Be slow to speak, quick to hear, slow to become angry. Don’t lecture. Listen well, ask good questions to draw them out, pray…and THEN speak. Try not to overspeak! Kids will eventually tune you out. But if they learn that when they come to you they will receive a calm and thoughtful response, and appropriate discipline - with the goal toward discipleship training and not to punish - from a humble parent who is aware of their own sin struggles, they are more likely to come to you because they’ve learned you really care. And you won’t freak out!
“At every family table there is sure to be talking; and the talk that is heard at the family table is sure to have its part in a child’s training, whether the parents wish it to be so or not. … In order to make table-talk valuable, parents must have something to talk about at the table, must be willing to talk about it there, and must have the children lovingly in mind as they do their table talking” (JC Ryle).
Build traditions: What makes you a *insert last name*? Use from each of your families, but make your own as well. This will knit your family together.
We don’t make it our ultimate goal to have relationships with our children, or to please them. Rather, our ultimate goal should always be to walk in obedience to the Lord and please Him with the way that we love and train our children. There are certainly no guarantees with parenting, but as we walk in obedience to His truth, leading our little ones to God, teaching them about Himself and His ways, we have confidence in our purpose and peace in our hearts.
This is such a tender area and one that I feel deeply about — a mother having relationships with her children. Every mama’s heart cries out for this. This is an important goal but can never be an ultimate goal: that will lead to idolatry (putting your children over the Lord, disappointment - when they don’t need us or disappoint us; it can cause us to put them ahead of the priority of our husband, walking in disobedience to God and to the detriment of our marriage).

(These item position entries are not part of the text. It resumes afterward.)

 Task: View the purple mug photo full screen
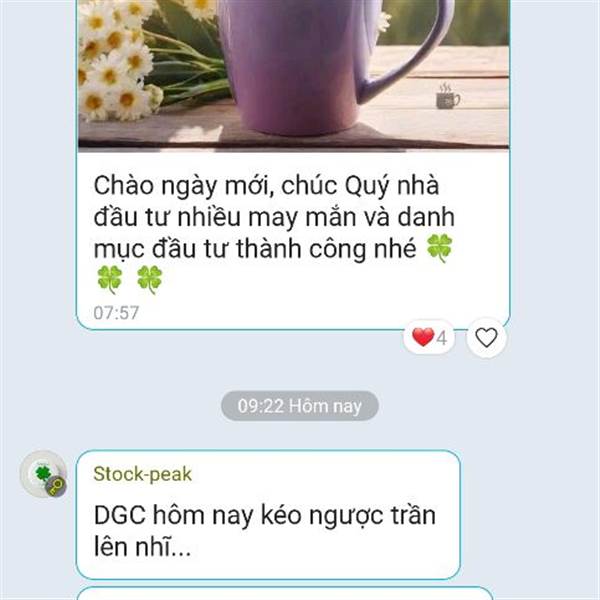click(x=293, y=73)
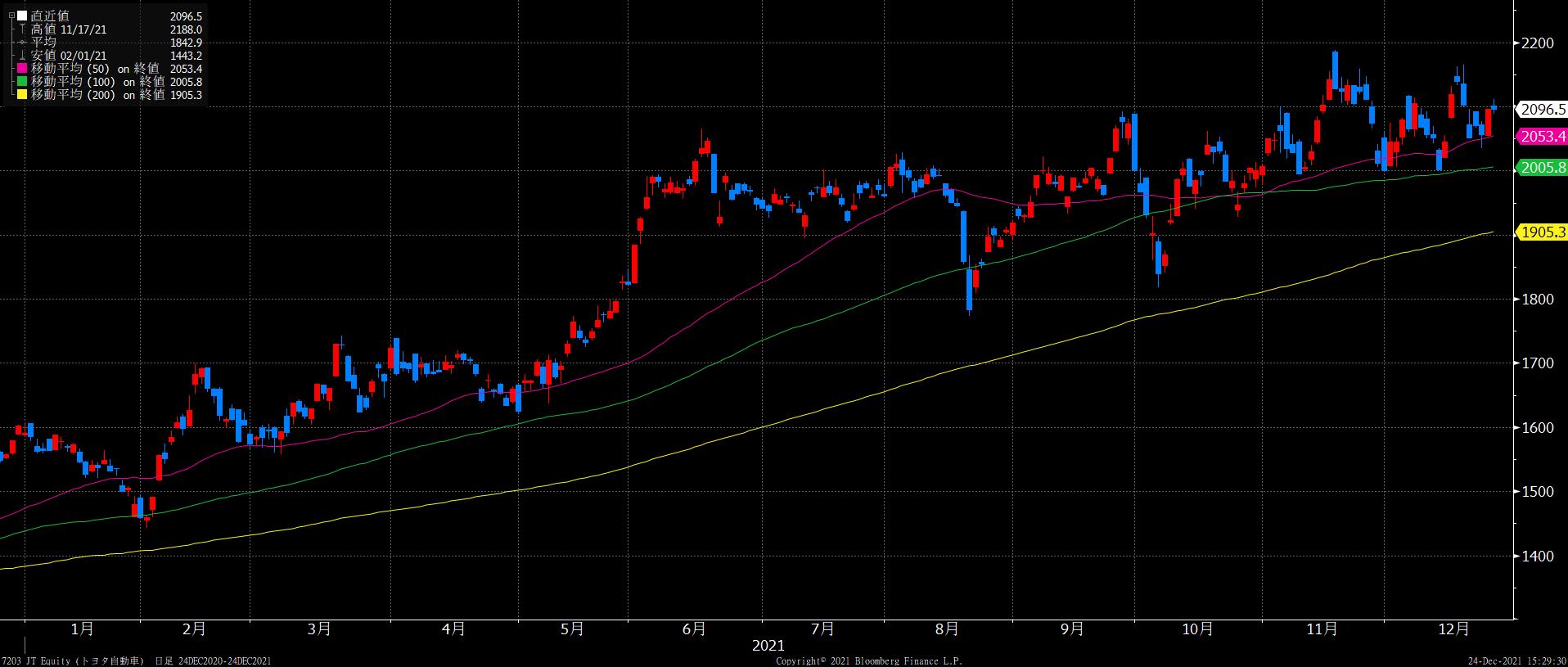Click the magenta 50-day moving average swatch

[x=21, y=69]
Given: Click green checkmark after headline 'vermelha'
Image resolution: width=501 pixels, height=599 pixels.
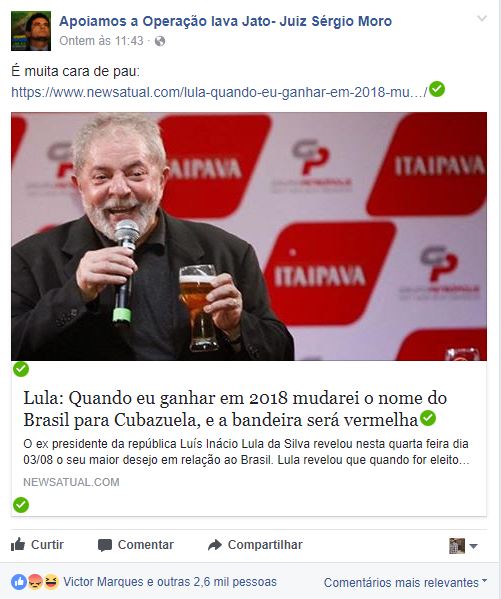Looking at the screenshot, I should pos(428,418).
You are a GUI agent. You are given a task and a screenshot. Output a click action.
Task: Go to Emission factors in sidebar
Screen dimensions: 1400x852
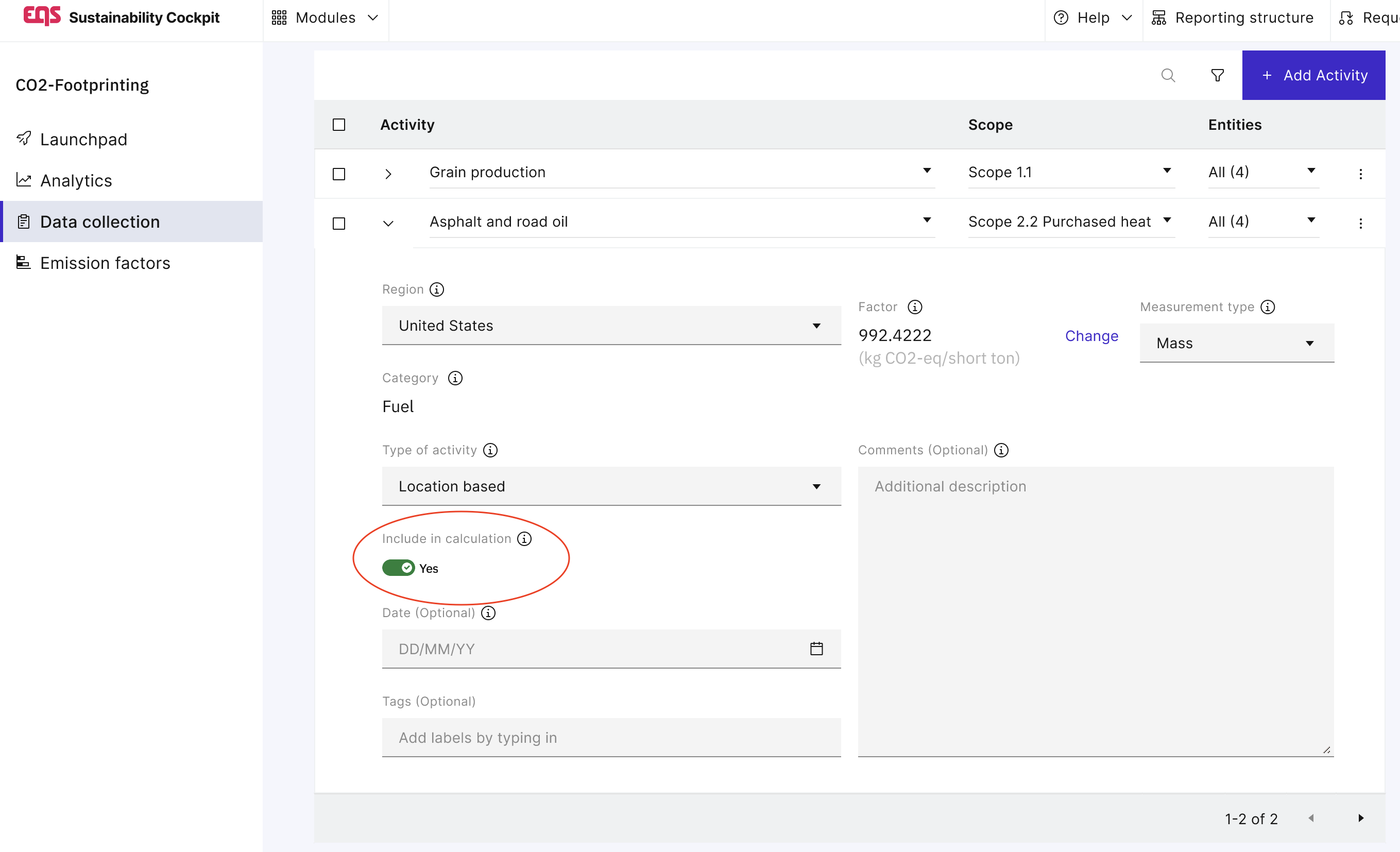tap(105, 263)
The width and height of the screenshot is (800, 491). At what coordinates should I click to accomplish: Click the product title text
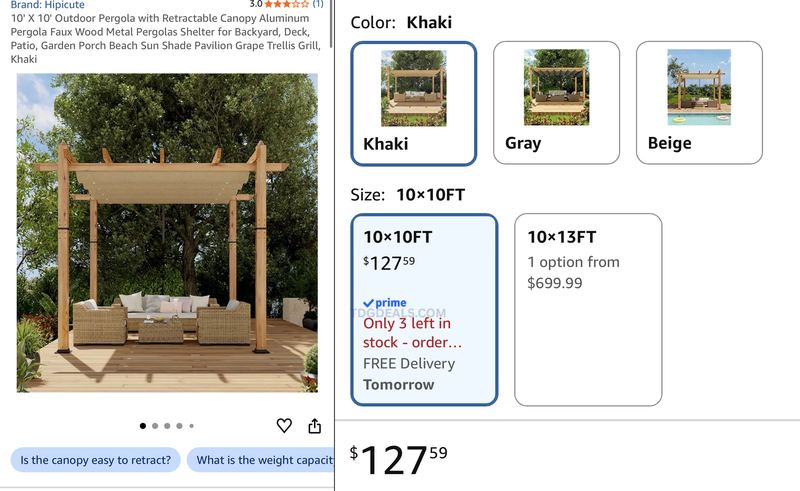coord(166,38)
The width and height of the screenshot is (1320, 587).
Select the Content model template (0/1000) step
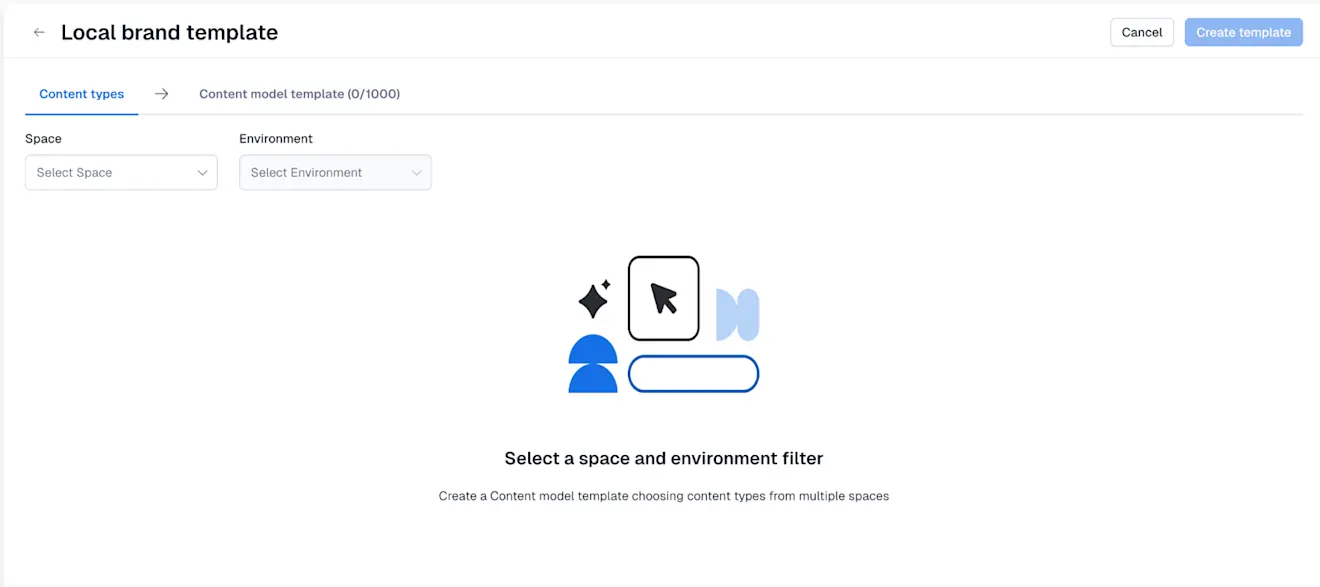pos(299,93)
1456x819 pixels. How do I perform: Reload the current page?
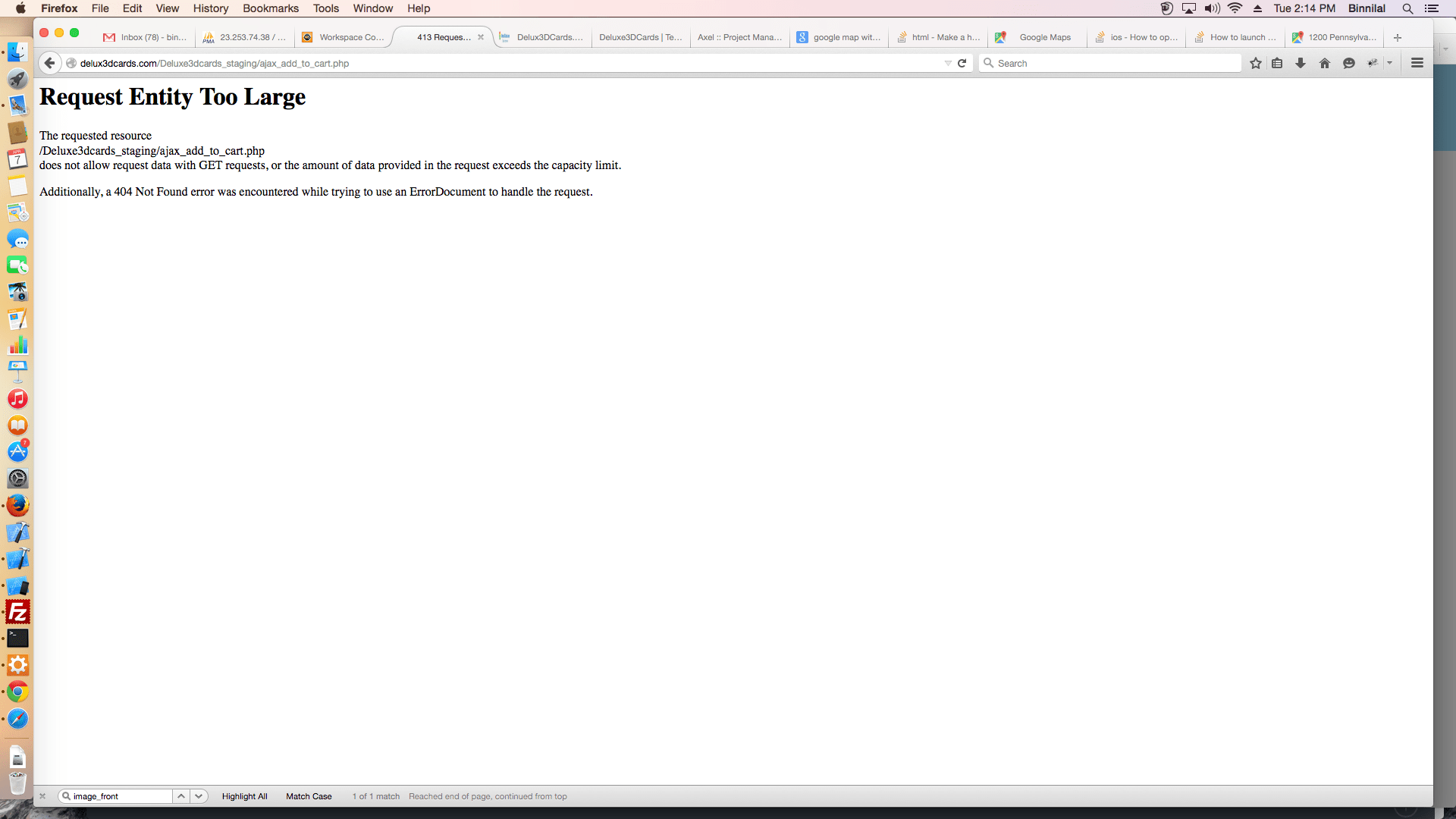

My husband and I came into parenthood with a strong desire to break some of the negative patterns that we had grown up with and a commitment to ask questions, read and learn together as we sought to form new patterns for our family. We were committed to one another and to a desire to raise our children in a loving home where they had the opportunity to know the Lord… but a lot of the specific how to’s, we had to learn as we went!
As you know, success in parenting isn’t about perfection. If it was, we would all be doomed! There is only one perfect parent, and that’s our Heavenly Father. He is the One we look to as we parent.
As you seek this good goal (tying heart strings with your children that will last), remember to keep these four priorities in the order the Lord has placed them according to scripture. Remember that He is faithful, and He desires for you to have a beautiful, God-honoring, life-long friendship with your child that will last into their adult years.
Many thanks to this anonymous, wise mother for sharing her wisdom with us!